## Exercise directions
All records are to be printed exactly as they appear.

· · · · ·

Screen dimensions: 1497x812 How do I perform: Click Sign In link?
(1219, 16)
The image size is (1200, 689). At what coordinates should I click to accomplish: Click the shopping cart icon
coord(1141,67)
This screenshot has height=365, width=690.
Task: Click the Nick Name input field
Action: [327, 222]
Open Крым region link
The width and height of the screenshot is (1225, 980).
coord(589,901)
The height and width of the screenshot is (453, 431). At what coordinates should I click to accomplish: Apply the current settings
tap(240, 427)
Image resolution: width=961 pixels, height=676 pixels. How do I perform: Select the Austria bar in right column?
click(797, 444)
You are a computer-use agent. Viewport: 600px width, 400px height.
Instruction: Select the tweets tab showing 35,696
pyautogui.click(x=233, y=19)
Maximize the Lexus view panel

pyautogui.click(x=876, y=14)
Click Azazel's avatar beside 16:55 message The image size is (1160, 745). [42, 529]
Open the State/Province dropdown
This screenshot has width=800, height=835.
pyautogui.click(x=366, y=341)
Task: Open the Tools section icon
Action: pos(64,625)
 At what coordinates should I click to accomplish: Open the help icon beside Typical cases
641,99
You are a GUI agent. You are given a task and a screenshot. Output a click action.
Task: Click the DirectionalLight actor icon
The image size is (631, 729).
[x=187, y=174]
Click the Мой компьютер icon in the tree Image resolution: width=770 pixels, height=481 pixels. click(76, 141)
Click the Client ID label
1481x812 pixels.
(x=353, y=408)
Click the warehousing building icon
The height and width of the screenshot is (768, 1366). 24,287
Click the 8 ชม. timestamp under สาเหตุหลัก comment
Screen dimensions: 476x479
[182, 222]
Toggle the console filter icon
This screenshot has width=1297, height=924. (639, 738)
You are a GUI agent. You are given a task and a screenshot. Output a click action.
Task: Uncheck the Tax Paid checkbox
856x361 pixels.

· · · · ·

## Exercise solution
Screen dimensions: 1497x812 How do I perform: Click Sign In link?
(1219, 16)
The image size is (1200, 689). At what coordinates should I click to accomplish: Click the shopping cart icon
coord(1141,67)
This screenshot has height=365, width=690.
Task: Click the Nick Name input field
Action: [327, 222]
Open Крым region link
The width and height of the screenshot is (1225, 980).
coord(589,901)
The height and width of the screenshot is (453, 431). At what coordinates should I click to accomplish: Apply the current settings
tap(240, 427)
Image resolution: width=961 pixels, height=676 pixels. How do I perform: Select the Austria bar in right column?
click(797, 444)
You are a computer-use agent. Viewport: 600px width, 400px height.
Instruction: Select the tweets tab showing 35,696
pyautogui.click(x=233, y=19)
Maximize the Lexus view panel

pyautogui.click(x=876, y=14)
Click Azazel's avatar beside 16:55 message The image size is (1160, 745). [42, 529]
Open the State/Province dropdown
This screenshot has width=800, height=835.
pyautogui.click(x=366, y=341)
Task: Open the Tools section icon
Action: pos(64,625)
 At what coordinates should I click to accomplish: Open the help icon beside Typical cases
641,99
You are a GUI agent. You are given a task and a screenshot. Output a click action.
Task: Click the DirectionalLight actor icon
The image size is (631, 729).
[x=187, y=174]
Click the Мой компьютер icon in the tree Image resolution: width=770 pixels, height=481 pixels. click(76, 141)
Click the Client ID label
1481x812 pixels.
(x=353, y=408)
Click the warehousing building icon
The height and width of the screenshot is (768, 1366). 24,287
Click the 8 ชม. timestamp under สาเหตุหลัก comment
Screen dimensions: 476x479
[182, 222]
Toggle the console filter icon
This screenshot has width=1297, height=924. (639, 738)
You are a GUI agent. You are given a task and a screenshot. Output a click action.
Task: Uncheck the Tax Paid checkbox
856x361 pixels.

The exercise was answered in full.